__Task to complete__:
After locating the line with "This screenshot has height=828, width=800." below, output it and each following line exactly, stopping after the line with "the basketball emoji". No pictures.
(Source information Opens)
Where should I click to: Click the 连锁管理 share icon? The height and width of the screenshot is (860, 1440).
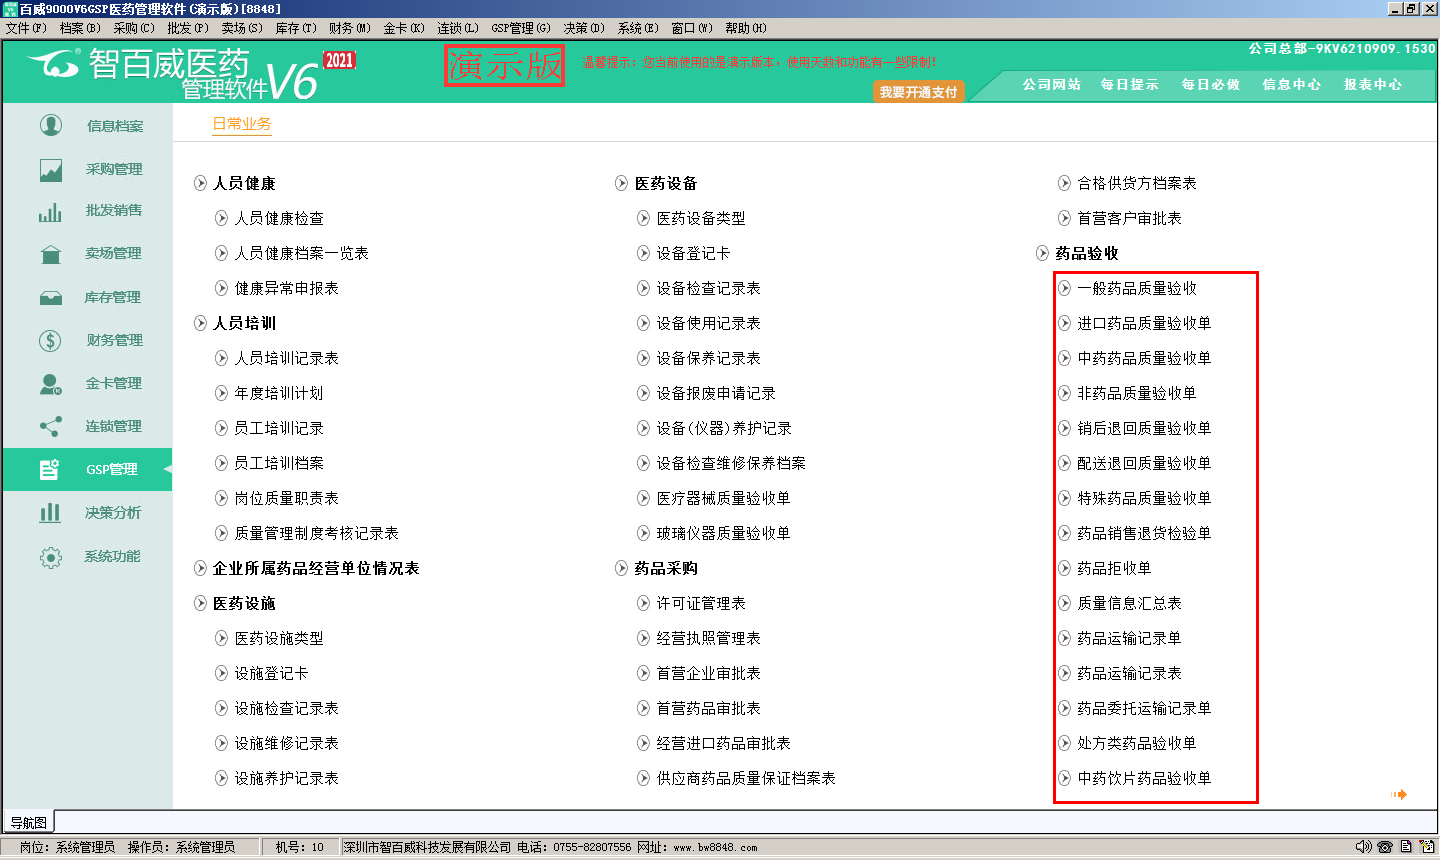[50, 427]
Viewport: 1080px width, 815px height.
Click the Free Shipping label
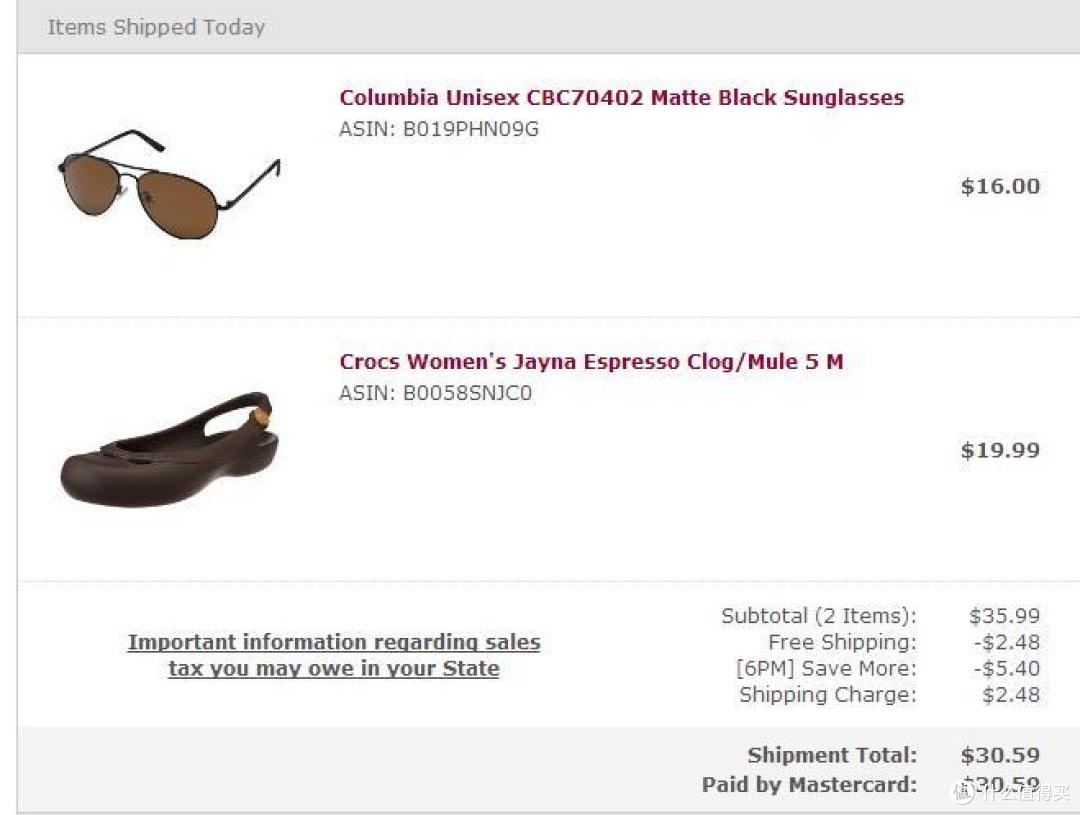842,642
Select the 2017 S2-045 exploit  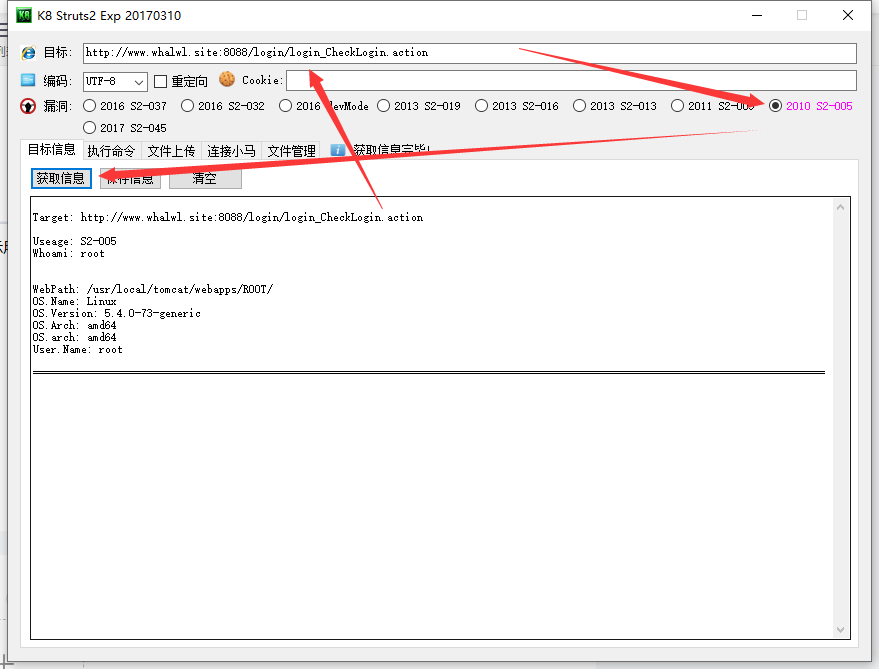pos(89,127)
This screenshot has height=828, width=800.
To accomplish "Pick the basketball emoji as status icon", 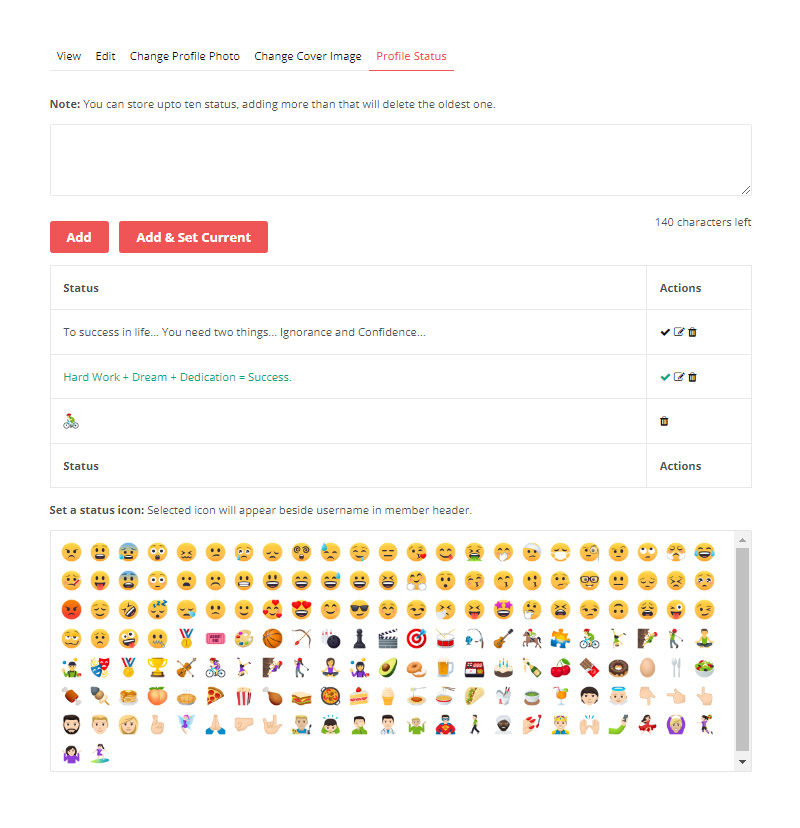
(Source information Closes)
(Source information Opens)
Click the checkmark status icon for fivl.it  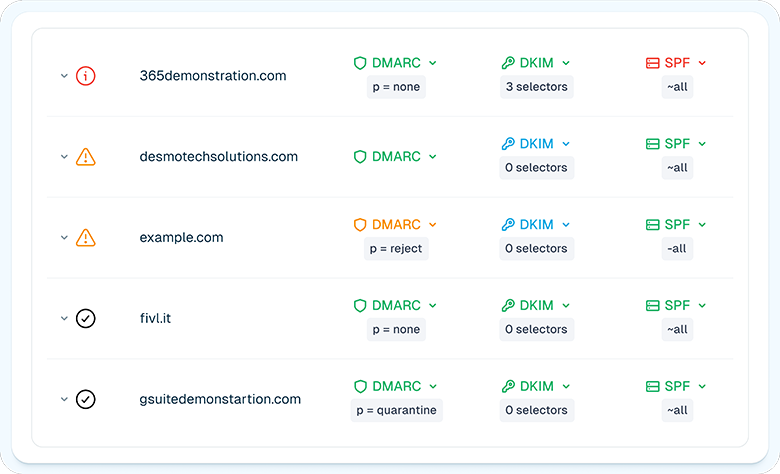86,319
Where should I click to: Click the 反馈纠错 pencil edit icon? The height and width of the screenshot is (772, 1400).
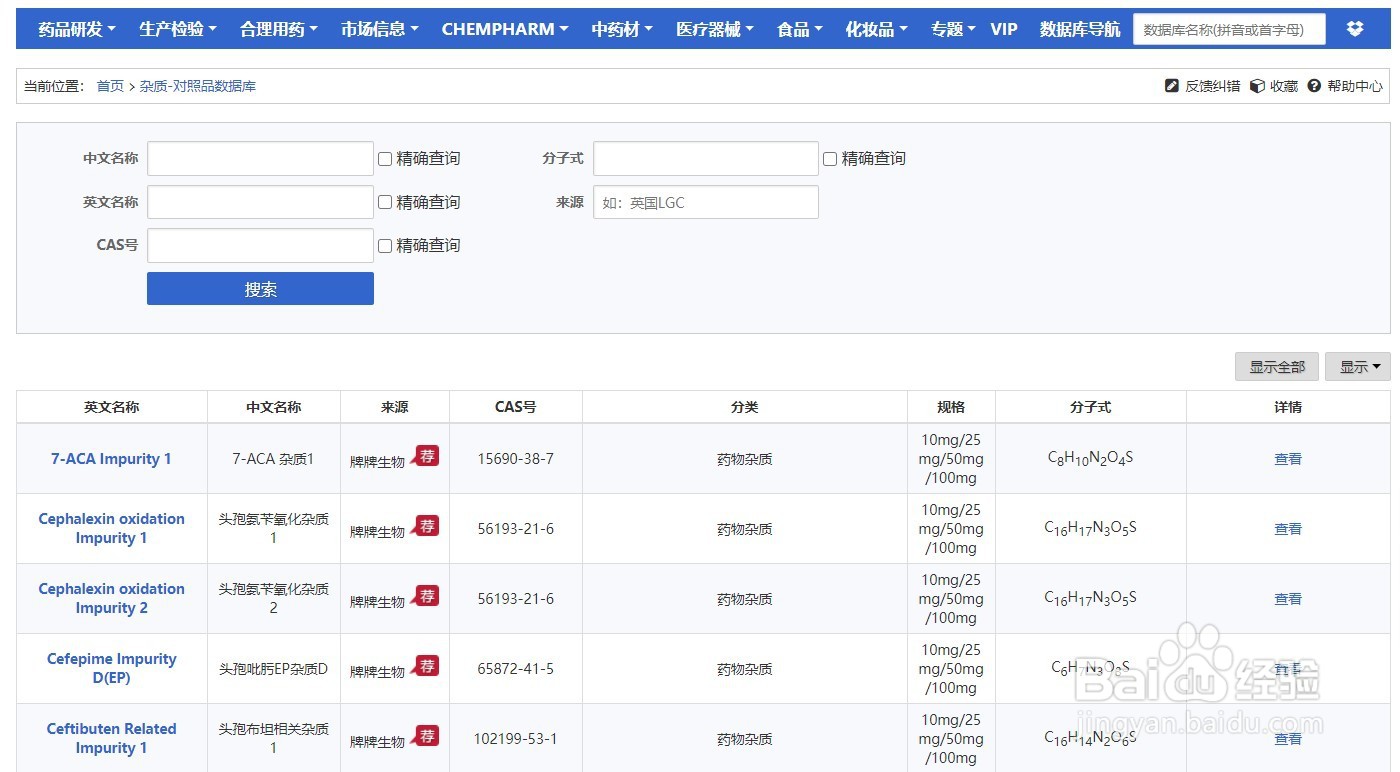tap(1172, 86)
(Source information Closes)
__Answer__:
This screenshot has height=828, width=800.
To accomplish "Pick the basketball emoji as status icon", 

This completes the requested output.